Global health expert: Refusing to vaccinate kids is creating a danger

The director of Rutgers Global Health Institute says that the decision of many parents to not vaccinate their children could lead to dangerous conditions around the world.
New Jersey requires children entering school and day care to have several immunizations. But many parents have chosen not allow their kids to get the shots.
“As a parent myself, I can understand the worry about injecting something that’s foreign into a young child,” says Dr. Richard Marlink.
But Marlink says that as the director of the institute he knows that vaccines work, are safe and are necessary to global health.
“Vaccines have literally saved millions and millions of lives,” he says.
Marlink says that the vaccines undergo the highest level of pharmaceutical testing. He is asking those who are against vaccinations to “trust science.”
“In the U.S. measles and pertussis are increasing.
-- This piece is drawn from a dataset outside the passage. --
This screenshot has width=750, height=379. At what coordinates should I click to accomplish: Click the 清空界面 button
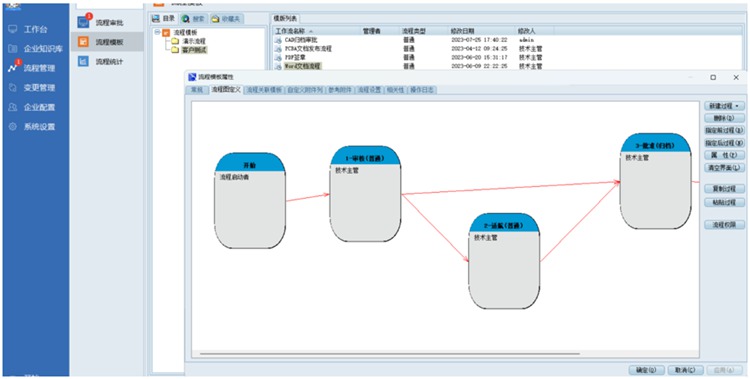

There’s been pockets of parents or communities that have refused vaccination and that’s when those diseases come back into the communities,” says Marlink.
But there are many in New Jersey who say that there are still many questions surrounding vaccinations.
“To keep putting chemicals into children’s still developing immune systems and not expect detrimental outcomes, I think is naïve,” says Sue Collins with New Jersey Coalition For Vaccination Choice.
Collins says that many vaccines contain dangerous ingredients and have dangerous side effects.  Her group says that it is time to stop mandated vaccinations and let parents decide what's best for their kids.
“Right now children are expected to get 72 doses of 16 vaccines,” says Collins. “We keep adding more and more to the schedule. And what is lacking is we’re not really giving parents options to make these decisions.”
New Jersey does allow for some medical and religious exemptions for vaccinations.